A&W Waffle, anwwaffle.jpg (8296 bytes)

Notice on the right that there was more than enough leftover float. 🙂 Yes that is how I eat my waffles uh-hyuk.

Oh, and I’ve updated my Quotes with:
“The darker it is, the more powerful the effect of the flash.”

Cucumber-drenched Mustard

I was soaking in frequencies from a cannon when like kapow! weirder than cucumber-drenched mustard, the manager-like lady she came, and she said she spun Rubik cubes too. “What, can’t anybody figure it out in two days?

This was cause for further investigation, and so we went down. I diagrammatically showed the processes I learnt from manuals for anything beyond the first layer (as opposed to being completely self-taught!) All she did was wave her hands in the air.

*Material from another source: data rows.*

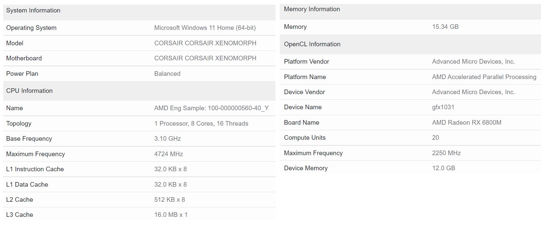This screenshot has width=541, height=226.
Task: Select the L2 Cache 512 KB value
Action: tap(170, 199)

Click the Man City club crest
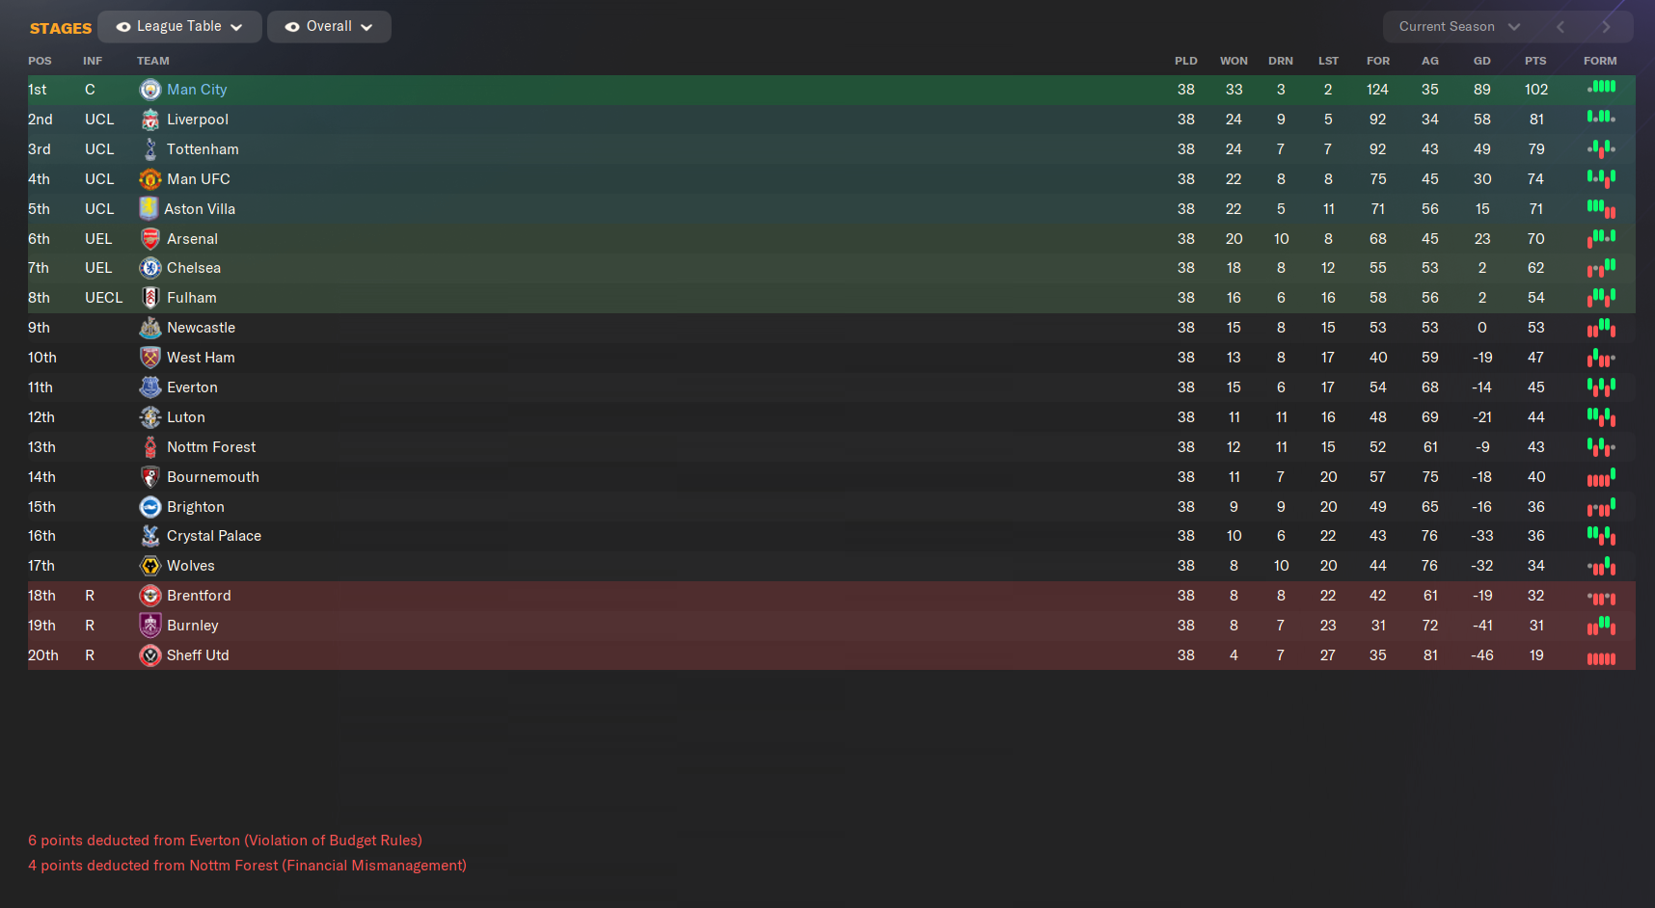pyautogui.click(x=150, y=89)
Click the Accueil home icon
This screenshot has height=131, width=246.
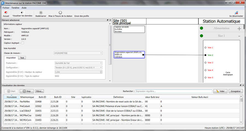(x=6, y=13)

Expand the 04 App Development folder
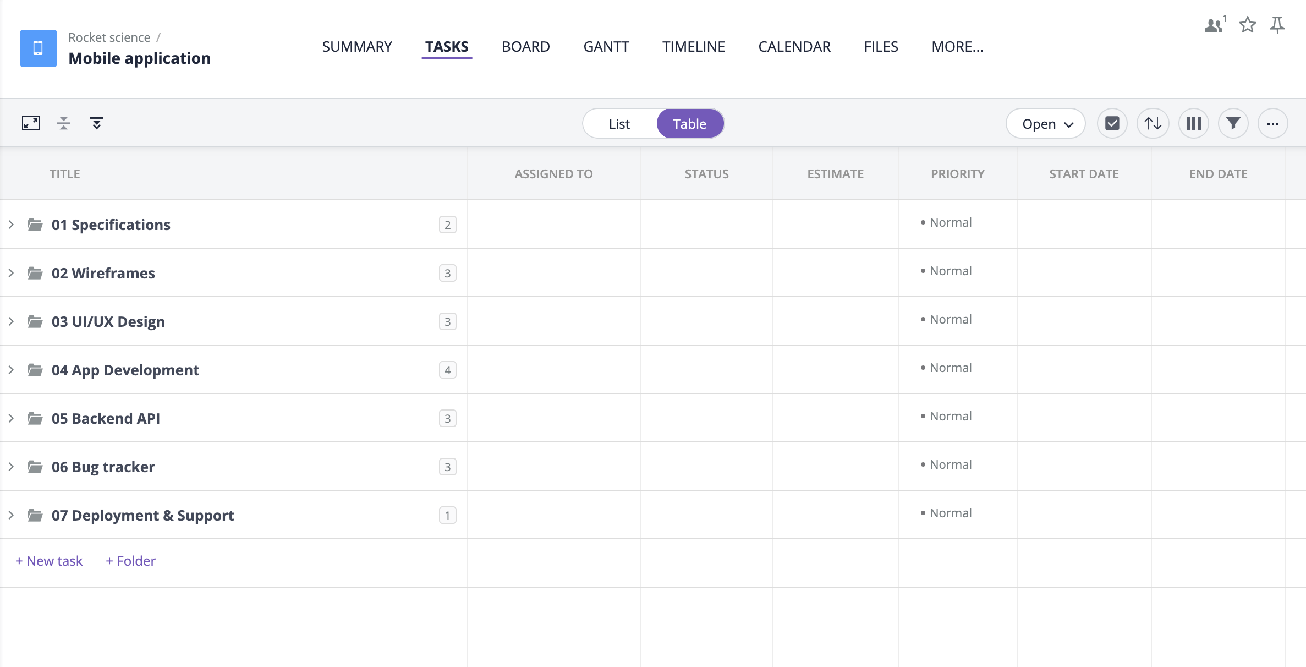(x=12, y=370)
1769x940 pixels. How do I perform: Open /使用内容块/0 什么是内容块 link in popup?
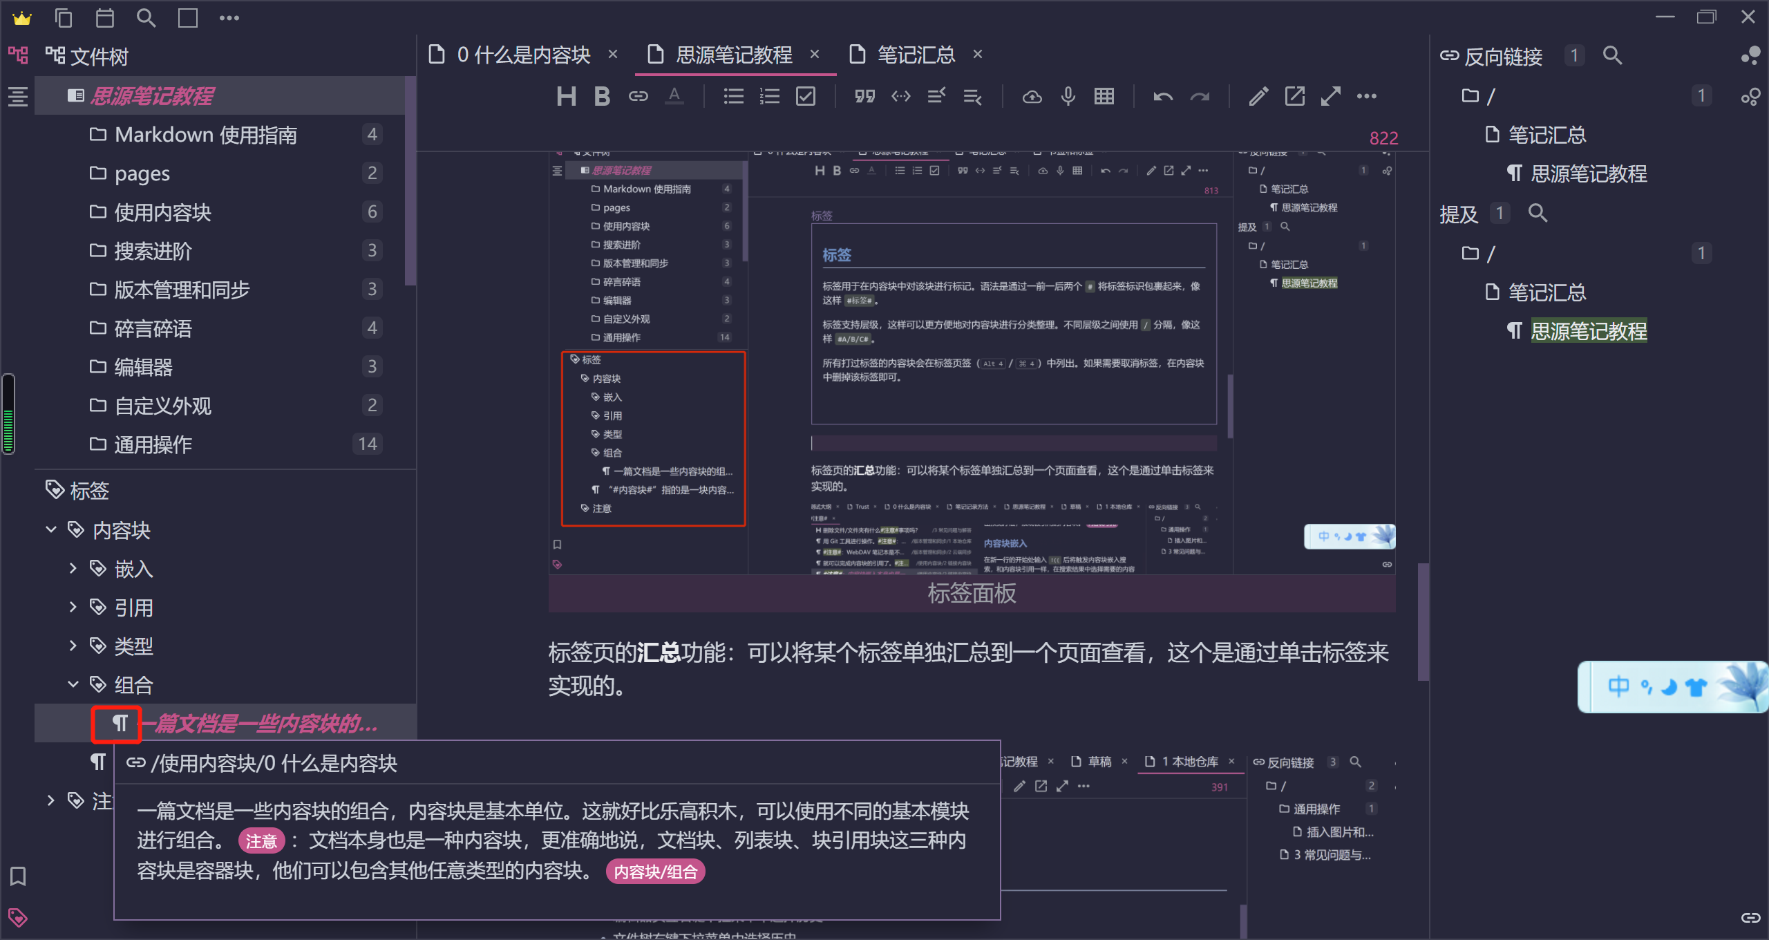[274, 763]
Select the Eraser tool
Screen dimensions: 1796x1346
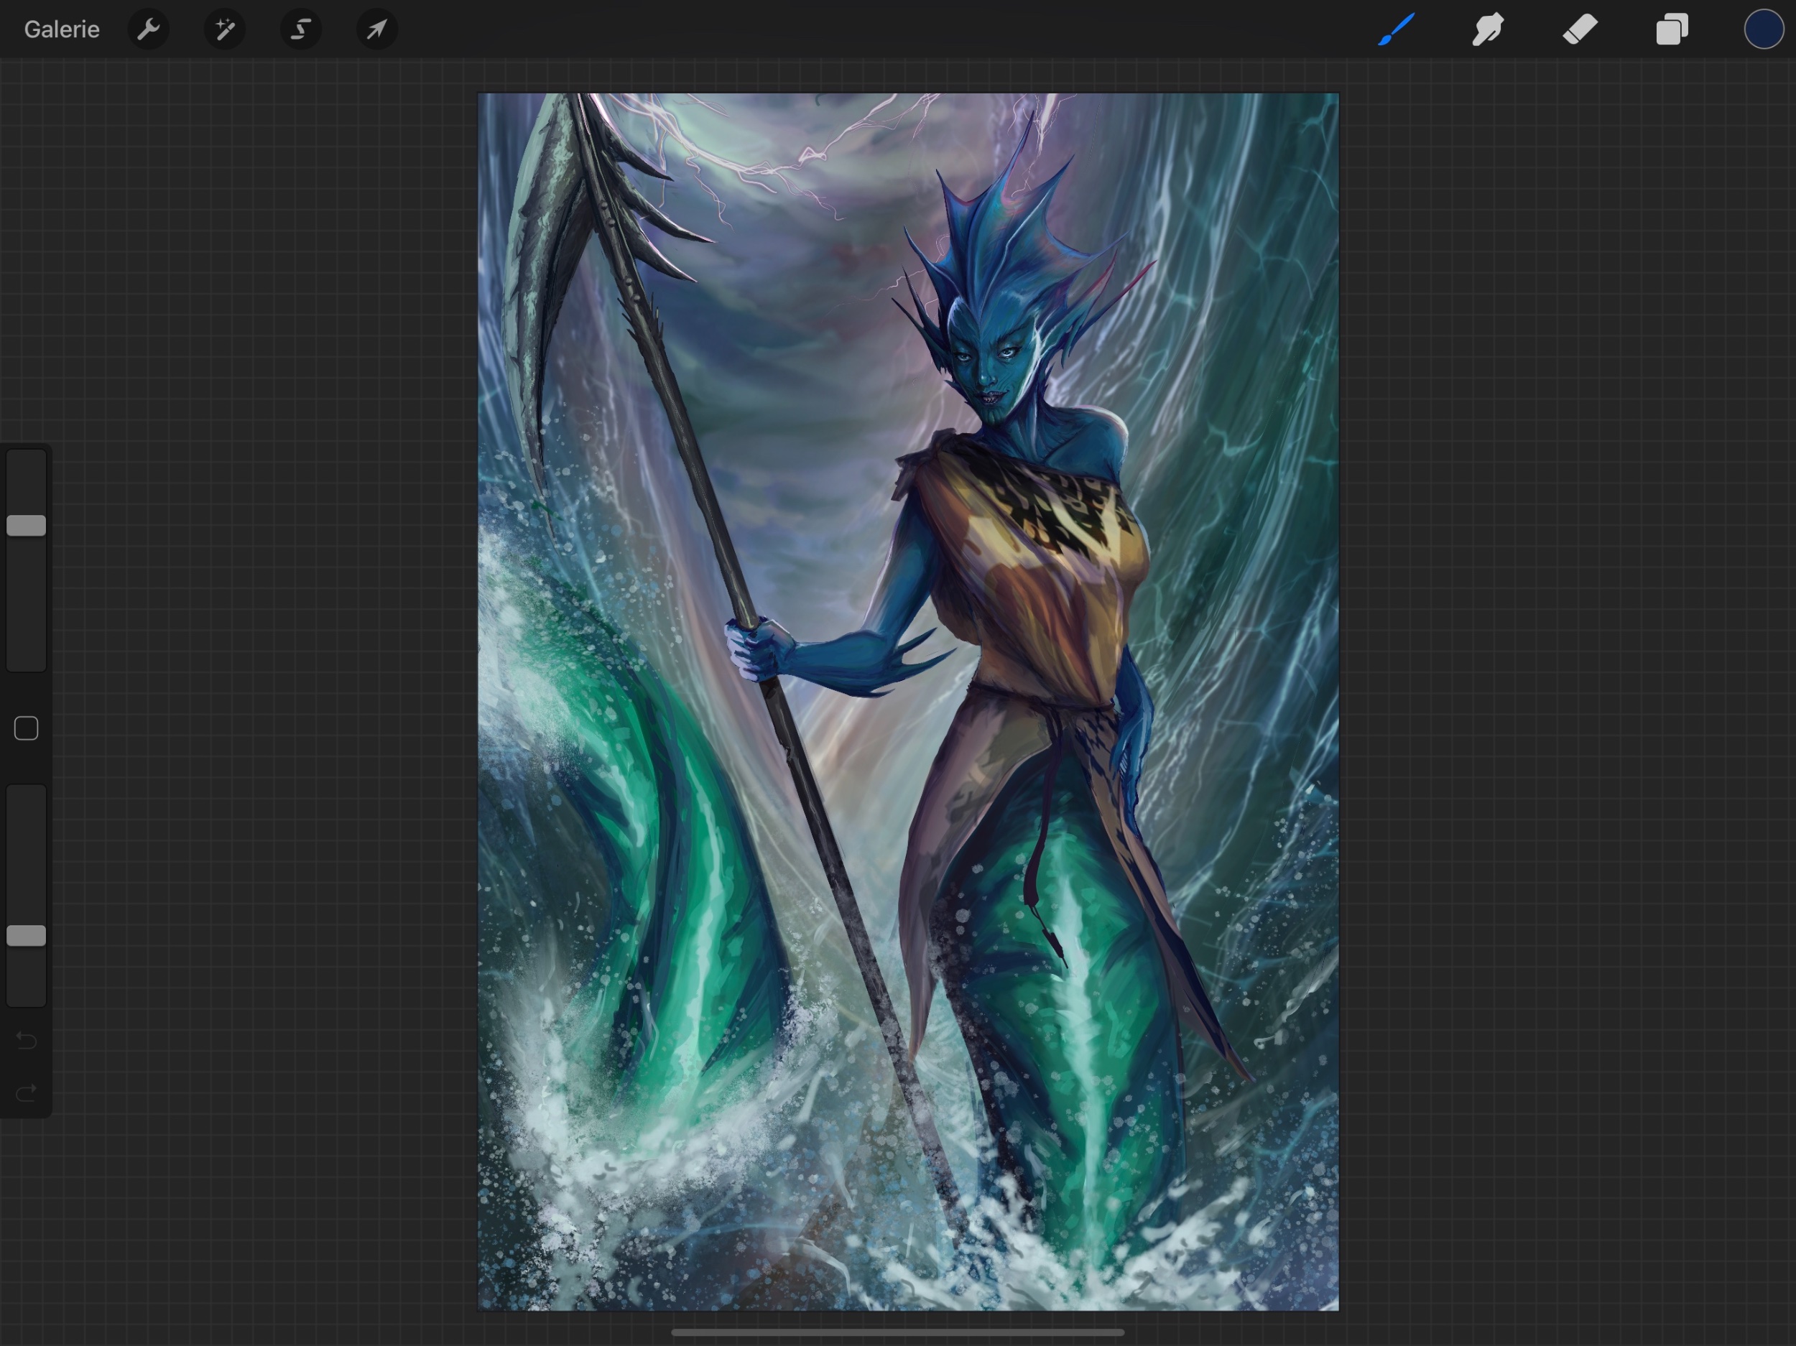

After the jam was over, we all bummed around a bit, with me wishing I bothered with the voice recorder. Hung around a bit too long we did, to the ire of those waiting for us.

I’d think it was least to my fault, but alas, his account was that a chick came and I led myself away. “But she was like saying Rubik’s Cubes and I wanted to get free tickets“… and that was like kapow Zoltan! etcetera. I swear upon all my excuses before that it was true.

I now carry a cube with me in my bag at all times.